## Selected excerpt
☆ ☆ ☆ ☆ ☆
IV
Posts:
51
Registered:
9/1/11
|
|
Re: Number of lattice paths with given steps?
Posted:
Nov 21, 2012 2:54 PM
|
|
"William Elliot" wrote in
news:Pine.NEB.4.64.1211201932210.3614@panix3.panix.com...
>> I'm looking for a formula for calculating the number of lattice paths in
>> a
>> rectangular quadratic integer lattice with given kind of steps and given
>> numbers of steps of each kind.
>
> What's a rectangular quadratic integer lattice?
Z^2 with no lattice order.
> I suppose are there four kinds of steps, up, down, left, right
> and if some steps are missing, tough.
In general, there could also steps (1,1) or (1,y) with different y be
allowed.
> Now what the heck is a lattice path? Any finite path.
> Any finite path from a point?
> Any finite path from a point to another given point?
The usual definition of a lattice path: the different kinds of lattice
paths: the lattice paths you want.
☆ ☆ ☆ ☆ ☆
## Material
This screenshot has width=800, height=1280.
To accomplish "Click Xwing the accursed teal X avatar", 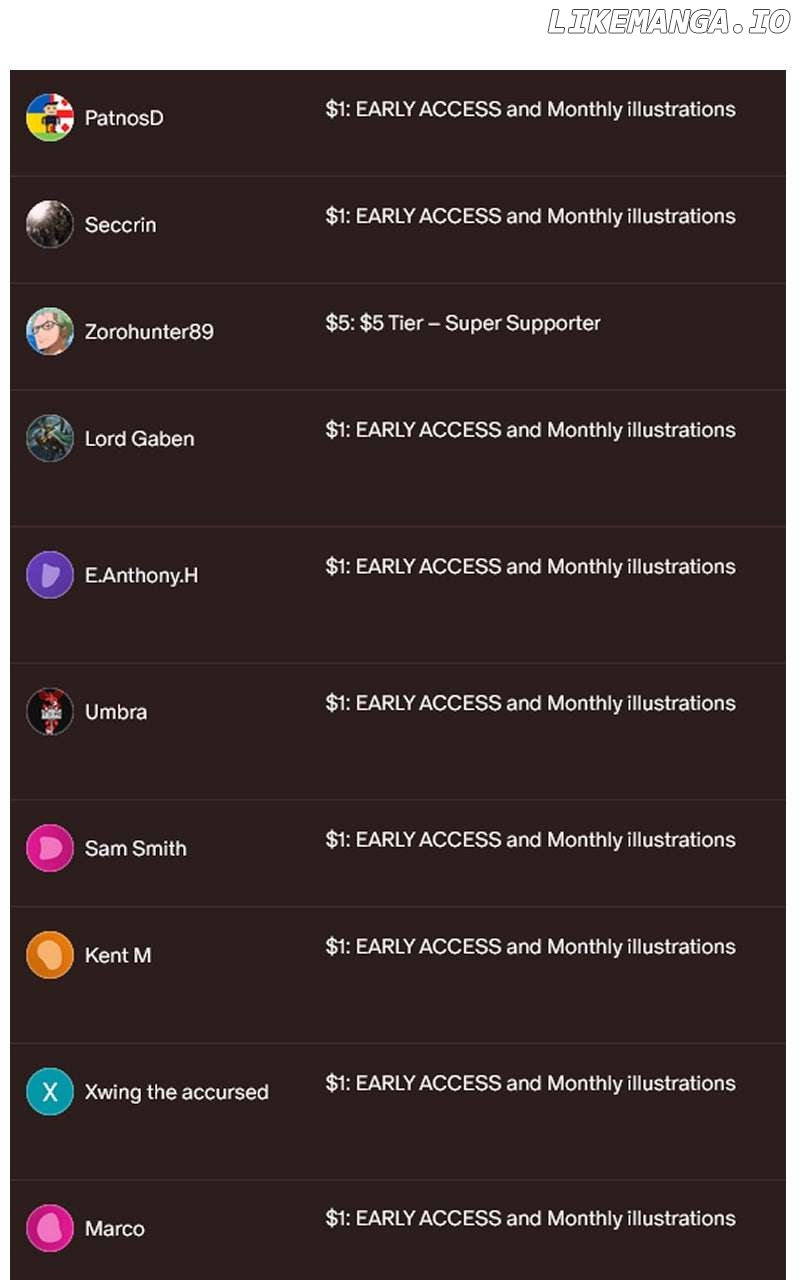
☆ ☆ ☆ ☆ ☆
## Requests
• a. Reproduce the stretch of the lattice paths post from "In general, there" through "from a point?".
• b. Translate this sentence from the lattice paths post into German: "What's a rectangular quadratic integer lattice?"
• c. Pick up the forum post about counting lattice paths from its last line and continue it.

## Responses
• a.
In general, there could also steps (1,1) or (1,y) with different y be
allowed.
> Now what the heck is a lattice path? Any finite path.
> Any finite path from a point?

• b. Was ist ein rechteckiges quadratisches ganzzahliges Gitter?

• c.
Please concentrate your mind on this: I assume, the problem of given numbers
of steps of each kind is a new quality of lattice path problems. Has someone
experiences, literature references or ideas for this kind of problems?
>> That means all lattice paths with n1 steps (1,1), n2 steps (1,2), n3
>> steps (1,3) and so on - the numbers n1, n2, n3, ... are given.
> What constitutes the step (1,2)?
An 1-step in the one direction and a 2-step in the rectangular direction.
Please excuse me. I'm not a mathematician. I used only the notation like the
articles and books which treat lattice paths. I thought the notation is
known or plausible.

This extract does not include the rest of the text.